Items listed in a dataset:
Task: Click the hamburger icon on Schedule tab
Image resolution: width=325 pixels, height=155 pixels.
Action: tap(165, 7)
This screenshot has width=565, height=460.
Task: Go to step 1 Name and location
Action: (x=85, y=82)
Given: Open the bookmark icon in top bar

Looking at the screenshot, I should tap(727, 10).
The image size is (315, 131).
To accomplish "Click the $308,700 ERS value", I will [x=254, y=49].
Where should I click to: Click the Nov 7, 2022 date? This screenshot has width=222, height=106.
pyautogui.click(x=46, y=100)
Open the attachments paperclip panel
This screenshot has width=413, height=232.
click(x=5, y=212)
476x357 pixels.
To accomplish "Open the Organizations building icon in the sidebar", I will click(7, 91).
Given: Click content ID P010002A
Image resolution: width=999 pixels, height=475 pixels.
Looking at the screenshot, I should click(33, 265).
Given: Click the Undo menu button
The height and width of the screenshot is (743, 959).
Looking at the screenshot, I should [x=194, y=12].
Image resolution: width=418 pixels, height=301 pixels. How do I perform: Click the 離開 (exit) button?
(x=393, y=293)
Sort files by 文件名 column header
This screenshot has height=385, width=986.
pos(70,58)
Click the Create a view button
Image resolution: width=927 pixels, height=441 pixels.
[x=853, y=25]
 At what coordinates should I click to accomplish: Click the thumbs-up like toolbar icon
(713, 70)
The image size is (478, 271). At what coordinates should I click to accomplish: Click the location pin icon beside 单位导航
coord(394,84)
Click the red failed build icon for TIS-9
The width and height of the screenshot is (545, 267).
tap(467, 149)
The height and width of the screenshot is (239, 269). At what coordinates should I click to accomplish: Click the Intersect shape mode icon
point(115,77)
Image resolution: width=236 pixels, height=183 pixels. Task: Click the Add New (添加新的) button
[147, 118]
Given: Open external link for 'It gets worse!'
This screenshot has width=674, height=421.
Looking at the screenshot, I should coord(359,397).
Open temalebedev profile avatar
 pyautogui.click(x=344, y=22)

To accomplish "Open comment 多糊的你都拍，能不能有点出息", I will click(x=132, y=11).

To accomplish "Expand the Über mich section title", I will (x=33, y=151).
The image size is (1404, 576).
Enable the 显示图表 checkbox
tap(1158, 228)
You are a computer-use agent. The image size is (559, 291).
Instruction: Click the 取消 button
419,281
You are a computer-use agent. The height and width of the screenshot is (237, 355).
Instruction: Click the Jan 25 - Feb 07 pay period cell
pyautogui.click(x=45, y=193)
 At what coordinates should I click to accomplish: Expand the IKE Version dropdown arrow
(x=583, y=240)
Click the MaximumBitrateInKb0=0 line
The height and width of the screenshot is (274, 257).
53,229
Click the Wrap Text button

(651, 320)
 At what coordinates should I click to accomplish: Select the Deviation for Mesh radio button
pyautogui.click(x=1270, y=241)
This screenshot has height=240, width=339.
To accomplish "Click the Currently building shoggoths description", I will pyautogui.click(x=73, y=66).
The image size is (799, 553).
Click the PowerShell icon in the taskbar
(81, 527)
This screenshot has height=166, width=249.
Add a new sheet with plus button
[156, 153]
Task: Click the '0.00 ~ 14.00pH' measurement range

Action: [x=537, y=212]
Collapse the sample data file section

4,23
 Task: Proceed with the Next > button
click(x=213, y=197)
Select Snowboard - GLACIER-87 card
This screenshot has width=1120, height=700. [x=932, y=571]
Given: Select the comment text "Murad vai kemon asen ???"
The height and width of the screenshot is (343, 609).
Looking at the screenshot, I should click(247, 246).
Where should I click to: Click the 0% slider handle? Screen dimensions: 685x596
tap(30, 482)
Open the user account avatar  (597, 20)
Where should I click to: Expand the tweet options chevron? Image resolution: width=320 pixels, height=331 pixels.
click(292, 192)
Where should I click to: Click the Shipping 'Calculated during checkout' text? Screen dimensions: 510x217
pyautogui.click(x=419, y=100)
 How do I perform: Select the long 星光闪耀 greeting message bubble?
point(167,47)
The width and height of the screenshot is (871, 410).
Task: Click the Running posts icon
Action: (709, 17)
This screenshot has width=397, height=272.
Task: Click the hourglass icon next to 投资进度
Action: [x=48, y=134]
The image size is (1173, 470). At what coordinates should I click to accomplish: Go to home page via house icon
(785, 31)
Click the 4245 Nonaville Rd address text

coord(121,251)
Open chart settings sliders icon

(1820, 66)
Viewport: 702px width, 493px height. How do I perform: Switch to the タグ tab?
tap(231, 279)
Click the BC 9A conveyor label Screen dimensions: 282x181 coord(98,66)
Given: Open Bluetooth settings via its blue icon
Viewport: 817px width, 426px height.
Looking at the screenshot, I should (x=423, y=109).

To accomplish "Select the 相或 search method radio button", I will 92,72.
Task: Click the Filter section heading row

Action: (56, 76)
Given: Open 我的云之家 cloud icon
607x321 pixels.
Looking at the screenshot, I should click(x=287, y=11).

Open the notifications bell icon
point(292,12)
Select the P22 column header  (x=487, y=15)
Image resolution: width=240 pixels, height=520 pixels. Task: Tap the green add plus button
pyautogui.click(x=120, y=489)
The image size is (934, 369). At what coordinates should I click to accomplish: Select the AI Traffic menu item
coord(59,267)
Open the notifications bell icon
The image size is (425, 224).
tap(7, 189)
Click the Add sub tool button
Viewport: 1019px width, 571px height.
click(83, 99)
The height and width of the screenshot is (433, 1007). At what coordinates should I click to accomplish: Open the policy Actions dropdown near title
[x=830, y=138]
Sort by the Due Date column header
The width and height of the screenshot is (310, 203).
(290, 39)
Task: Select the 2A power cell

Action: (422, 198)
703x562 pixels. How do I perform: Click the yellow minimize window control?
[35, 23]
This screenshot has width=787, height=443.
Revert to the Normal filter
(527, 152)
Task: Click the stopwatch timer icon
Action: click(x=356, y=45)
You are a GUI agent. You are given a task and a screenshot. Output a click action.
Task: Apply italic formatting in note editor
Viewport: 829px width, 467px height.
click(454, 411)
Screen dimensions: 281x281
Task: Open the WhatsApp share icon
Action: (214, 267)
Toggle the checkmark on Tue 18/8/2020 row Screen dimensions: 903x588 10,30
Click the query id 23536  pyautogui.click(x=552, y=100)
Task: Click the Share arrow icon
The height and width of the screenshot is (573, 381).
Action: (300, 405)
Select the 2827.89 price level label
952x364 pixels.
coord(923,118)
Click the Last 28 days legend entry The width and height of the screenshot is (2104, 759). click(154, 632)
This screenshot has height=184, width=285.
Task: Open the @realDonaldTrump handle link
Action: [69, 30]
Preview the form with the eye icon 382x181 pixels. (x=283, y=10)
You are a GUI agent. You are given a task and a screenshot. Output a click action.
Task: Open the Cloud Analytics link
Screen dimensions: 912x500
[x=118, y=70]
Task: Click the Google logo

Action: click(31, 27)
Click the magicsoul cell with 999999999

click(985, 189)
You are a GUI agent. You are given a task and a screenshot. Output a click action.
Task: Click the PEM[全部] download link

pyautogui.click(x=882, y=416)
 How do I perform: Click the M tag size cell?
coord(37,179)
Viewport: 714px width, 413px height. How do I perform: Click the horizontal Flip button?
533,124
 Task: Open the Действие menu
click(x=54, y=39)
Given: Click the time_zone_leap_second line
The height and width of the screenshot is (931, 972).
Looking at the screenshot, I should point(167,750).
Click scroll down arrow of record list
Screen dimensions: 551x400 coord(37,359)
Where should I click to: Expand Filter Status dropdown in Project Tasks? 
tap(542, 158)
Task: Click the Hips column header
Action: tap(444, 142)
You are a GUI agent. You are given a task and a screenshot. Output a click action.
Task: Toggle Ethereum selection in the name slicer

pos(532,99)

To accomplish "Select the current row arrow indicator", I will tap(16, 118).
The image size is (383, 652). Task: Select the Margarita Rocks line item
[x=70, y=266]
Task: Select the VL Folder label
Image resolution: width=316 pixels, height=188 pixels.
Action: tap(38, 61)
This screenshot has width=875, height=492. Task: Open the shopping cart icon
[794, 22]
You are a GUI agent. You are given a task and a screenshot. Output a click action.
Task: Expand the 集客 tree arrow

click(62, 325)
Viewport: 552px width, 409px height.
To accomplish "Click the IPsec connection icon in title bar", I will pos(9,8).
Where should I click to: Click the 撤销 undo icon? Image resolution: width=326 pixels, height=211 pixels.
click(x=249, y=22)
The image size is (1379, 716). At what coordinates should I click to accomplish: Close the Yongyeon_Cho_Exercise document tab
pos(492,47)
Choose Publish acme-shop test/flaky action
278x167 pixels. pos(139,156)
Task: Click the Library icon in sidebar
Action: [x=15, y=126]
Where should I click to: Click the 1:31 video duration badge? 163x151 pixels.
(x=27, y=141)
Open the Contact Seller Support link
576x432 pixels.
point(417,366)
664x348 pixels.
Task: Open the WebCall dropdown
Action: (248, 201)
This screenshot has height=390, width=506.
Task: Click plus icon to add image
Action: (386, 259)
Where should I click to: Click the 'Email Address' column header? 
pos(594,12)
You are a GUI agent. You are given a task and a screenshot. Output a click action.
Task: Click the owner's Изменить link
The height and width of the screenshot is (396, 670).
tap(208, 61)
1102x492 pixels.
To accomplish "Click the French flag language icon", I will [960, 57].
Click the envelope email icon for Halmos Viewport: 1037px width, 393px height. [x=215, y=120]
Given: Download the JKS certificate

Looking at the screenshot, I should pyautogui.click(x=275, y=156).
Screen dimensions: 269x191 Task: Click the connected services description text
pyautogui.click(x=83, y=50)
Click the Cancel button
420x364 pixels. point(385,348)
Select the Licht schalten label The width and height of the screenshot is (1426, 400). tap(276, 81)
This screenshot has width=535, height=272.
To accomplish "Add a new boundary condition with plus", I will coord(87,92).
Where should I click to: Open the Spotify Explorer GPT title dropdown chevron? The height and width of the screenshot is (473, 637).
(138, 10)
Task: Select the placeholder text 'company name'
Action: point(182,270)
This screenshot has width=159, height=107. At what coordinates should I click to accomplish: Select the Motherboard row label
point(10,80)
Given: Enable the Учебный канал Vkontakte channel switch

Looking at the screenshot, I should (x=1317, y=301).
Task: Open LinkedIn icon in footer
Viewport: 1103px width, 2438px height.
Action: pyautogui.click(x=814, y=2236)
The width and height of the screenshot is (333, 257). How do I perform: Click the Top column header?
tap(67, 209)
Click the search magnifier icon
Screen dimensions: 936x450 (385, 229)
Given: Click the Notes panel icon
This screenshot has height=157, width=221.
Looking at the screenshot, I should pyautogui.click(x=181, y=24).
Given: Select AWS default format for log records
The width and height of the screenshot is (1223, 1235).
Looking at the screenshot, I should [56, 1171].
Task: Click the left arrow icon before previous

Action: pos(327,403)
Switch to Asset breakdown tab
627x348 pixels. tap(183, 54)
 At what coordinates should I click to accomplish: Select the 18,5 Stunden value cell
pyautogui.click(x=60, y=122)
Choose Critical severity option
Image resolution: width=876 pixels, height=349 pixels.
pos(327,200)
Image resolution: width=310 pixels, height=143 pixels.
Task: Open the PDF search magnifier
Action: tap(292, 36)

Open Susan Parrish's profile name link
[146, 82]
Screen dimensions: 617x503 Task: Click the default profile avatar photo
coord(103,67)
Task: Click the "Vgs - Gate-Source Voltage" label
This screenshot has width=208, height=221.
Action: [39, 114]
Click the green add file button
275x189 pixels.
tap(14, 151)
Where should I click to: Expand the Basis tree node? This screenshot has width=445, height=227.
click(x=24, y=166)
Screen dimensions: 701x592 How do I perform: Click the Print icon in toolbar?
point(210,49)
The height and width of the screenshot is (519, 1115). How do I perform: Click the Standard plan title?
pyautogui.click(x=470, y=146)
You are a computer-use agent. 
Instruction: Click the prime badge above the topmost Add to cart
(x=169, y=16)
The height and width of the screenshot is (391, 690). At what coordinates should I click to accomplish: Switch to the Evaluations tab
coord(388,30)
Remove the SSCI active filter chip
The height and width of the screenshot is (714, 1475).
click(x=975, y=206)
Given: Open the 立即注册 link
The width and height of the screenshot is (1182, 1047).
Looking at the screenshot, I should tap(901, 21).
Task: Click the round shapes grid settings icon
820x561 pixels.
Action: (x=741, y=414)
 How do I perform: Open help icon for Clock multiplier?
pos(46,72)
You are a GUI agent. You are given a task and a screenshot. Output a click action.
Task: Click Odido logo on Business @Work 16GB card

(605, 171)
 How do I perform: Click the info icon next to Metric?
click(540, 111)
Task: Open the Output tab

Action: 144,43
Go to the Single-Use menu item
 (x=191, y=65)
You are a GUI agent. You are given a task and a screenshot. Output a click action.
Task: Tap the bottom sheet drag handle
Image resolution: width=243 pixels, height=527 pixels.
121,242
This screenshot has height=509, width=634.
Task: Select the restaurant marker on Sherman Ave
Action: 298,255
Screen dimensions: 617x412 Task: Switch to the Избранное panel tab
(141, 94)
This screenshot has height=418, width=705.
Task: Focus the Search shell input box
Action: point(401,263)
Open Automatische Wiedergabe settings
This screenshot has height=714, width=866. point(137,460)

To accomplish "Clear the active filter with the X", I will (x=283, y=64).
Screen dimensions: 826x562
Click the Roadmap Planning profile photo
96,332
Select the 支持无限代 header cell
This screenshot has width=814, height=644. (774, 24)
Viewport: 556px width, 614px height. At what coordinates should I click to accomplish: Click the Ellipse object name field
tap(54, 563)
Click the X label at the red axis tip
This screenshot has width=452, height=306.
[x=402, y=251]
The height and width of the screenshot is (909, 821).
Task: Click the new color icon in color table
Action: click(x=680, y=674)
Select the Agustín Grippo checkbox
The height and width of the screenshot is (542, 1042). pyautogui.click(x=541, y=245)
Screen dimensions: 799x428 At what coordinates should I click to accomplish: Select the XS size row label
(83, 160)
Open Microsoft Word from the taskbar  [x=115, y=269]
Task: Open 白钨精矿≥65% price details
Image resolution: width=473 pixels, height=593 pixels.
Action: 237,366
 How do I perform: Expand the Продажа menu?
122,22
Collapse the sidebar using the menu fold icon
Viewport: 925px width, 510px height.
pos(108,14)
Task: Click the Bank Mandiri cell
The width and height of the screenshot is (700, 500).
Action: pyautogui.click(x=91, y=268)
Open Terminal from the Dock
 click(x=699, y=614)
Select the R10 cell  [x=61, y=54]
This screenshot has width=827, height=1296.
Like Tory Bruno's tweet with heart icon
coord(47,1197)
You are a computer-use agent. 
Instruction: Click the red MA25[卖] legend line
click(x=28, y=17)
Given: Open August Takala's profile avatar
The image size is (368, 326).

▸ **What is required**
Give again, exactly as written, every line from the first one above through the line that has "476x357 pixels." in it.

▸ **Answer below**
Task: Click the hamburger icon on Schedule tab
Image resolution: width=325 pixels, height=155 pixels.
Action: tap(165, 7)
This screenshot has width=565, height=460.
Task: Go to step 1 Name and location
Action: (x=85, y=82)
Given: Open the bookmark icon in top bar

Looking at the screenshot, I should tap(727, 10).
The image size is (315, 131).
To accomplish "Click the $308,700 ERS value", I will [x=254, y=49].
Where should I click to: Click the Nov 7, 2022 date? This screenshot has width=222, height=106.
pyautogui.click(x=46, y=100)
Open the attachments paperclip panel
This screenshot has width=413, height=232.
click(x=5, y=212)
476x357 pixels.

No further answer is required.